CDM Regulations 2015: Goodbye CDM Co-ordinators - Hello Principal Designers
Published 15 March 2015
The Construction (Design and Management) Regulations 2015 (SI 2015/51) (CDM 2015) come into force on 6 April 2015. CDM 2015 replaces the Construction (Design and Management) Regulations 2007 and significantly changes the old regime.
What Are The Changes?
The CDM Regulations 2015 introduce important changes including:
- Abolishing the role of CDM Co-ordinator;
- For projects where there is or it is reasonably foreseeable that there will be more than one "contractor" working on a project at any time, a "principal designer" must be appointed;
- Increasing health and safety responsibility for clients;
- Applying the rules to domestic clients as well as commercial clients;
- Simplifying how parties assess competence, including organisational competence.
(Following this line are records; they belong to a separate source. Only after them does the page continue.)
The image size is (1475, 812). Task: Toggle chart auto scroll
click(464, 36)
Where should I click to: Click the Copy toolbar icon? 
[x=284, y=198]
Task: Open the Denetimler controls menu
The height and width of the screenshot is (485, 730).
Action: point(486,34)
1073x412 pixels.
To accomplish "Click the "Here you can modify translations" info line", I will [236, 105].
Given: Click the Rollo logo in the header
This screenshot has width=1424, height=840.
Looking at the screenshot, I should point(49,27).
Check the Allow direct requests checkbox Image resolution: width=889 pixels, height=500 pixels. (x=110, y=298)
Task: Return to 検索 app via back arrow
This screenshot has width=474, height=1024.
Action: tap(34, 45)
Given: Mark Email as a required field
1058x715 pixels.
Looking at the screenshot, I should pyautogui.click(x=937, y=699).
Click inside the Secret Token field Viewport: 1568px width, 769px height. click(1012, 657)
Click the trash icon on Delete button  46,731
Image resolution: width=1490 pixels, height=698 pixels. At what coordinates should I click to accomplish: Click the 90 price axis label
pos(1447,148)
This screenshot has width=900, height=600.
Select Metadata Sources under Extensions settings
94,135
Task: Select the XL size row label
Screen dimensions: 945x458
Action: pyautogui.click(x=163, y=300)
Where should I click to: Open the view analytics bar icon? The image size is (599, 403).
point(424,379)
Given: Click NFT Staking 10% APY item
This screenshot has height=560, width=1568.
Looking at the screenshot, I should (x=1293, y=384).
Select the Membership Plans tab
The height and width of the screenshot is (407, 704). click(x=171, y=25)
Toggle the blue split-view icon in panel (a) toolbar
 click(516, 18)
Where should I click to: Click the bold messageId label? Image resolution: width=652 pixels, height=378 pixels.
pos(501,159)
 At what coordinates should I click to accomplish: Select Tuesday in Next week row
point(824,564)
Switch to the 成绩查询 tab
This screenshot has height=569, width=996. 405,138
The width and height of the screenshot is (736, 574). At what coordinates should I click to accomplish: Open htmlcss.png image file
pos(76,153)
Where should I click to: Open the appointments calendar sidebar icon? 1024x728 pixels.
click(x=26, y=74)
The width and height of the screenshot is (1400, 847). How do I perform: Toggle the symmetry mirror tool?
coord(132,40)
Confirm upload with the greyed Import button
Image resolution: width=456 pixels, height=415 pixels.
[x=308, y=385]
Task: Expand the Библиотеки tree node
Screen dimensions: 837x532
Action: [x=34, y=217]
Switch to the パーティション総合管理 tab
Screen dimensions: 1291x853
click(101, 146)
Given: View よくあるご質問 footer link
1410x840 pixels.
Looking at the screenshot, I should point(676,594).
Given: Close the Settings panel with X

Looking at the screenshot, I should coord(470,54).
Replacement of the CDM Co-ordinator Role
The CDM Co-ordinator role is to be replaced by a new role of 'Principal Designer' which will include an element of influence over design. It is intended that the Principal Designer sits within the project team rather than being outsourced to an external consultant. Don't be surprised if a Principal Designer seeks higher fees than you are used to paying a CDM Co-ordinator, because of the changed role and also concern about how the HSE will interpret the role.
Increased Health and Safety Responsibilities for Clients
The removal of the role of the CDM Co-ordinator will have an impact on the client who is losing his key advisor. Clients will be responsible for:
- Producing a client brief outlining their requirements and expectations;
- Notifying the HSE of the project particulars and confirming that they are aware of their duties (or appoint someone else to do so). An important change to note is that more projects will need to be notified to the HSE (from lasting longer than (a) 30 days or (b) more than 500 personal days of labour to lasting longer than (a) 30 days or (b) more than 20 workers simultaneously);
- Appointing the Principal Designer and principal contractor;
- Ensuring duty holders comply with their duties;
- Providing the pre-construction information and ensuring it is passed to those who might need it;
- Ensuring that the minimum health and safety standards are maintained on site, and that health and safety arrangements on site are working successfully throughout the construction period;
- Ensuring that the construction phase plan is drawn up by the principal contractor and suitable welfare provisions are provided before commencement of construction;
- Making sure that there are suitable arrangements to ensure that the project is properly managed;
- Ensuring that a health and safety file is provided on completion of the project.
The following transitional arrangements have been put in place to run for six months from 6 April 2015 to 6 October 2015:
- On projects commenced before 6 April 2015, where the construction phase has not yet started and the client has not yet appointed a CDM-co-ordinator, the client must appoint a Principal Designer as soon as it is practicable;
- If the CDM Co-ordinator has already been appointed, a Principal Designer must be appointed to replace the CDM Co-ordinator by 6 October 2015, unless the project comes to an end before that date;
- In the period it takes to appoint the Principal Designer, the appointed CDM Co-ordinator should comply with the duties contained in Schedule 4 to the new CDM 2015 Regulations.
Where you have any design, construction or building works starting before 6 April 2015 you should consider the following:
- For any new project where a CDM Co-ordinator is appointed you should retain that person on terms where you can terminate the appointment when the law changes;
- Where the project is an on-going project you should review the CDM Co-ordinator's appointment to see how easy it will be to terminate. (Note the HSE has proposed that the CDM Co-ordinator's role will continue until the earlier of 6 months from the coming into force of the CDM Regulations 2015 or the end of the project whichever is earlier);
- Consider who will be your Principal Designer. Will they be able to discharge the pre-construction co-ordination role themselves or will they need to appoint a third party? Further, can they carry out the role without a conflict of interest? If no Principal;
- Designer is appointed, the client will need to undertake this role;
- Under the new simplified assessment of competency, the client will need to show that individuals and organisations are capable of delivering work safely. You should consider now whether your team meet these competencies.
The JCT have just issued Amendment 1, which should be incorporated when using their standard 2011 form of building contracts (available at JCT Amendment 1: CDM Regulations).
For further information, we attach the helpful guidance produced by the Construction Industry Training Board called Industry Guidance for Clients. Final guidance from HSE is expected to be made available on 6 April 2015.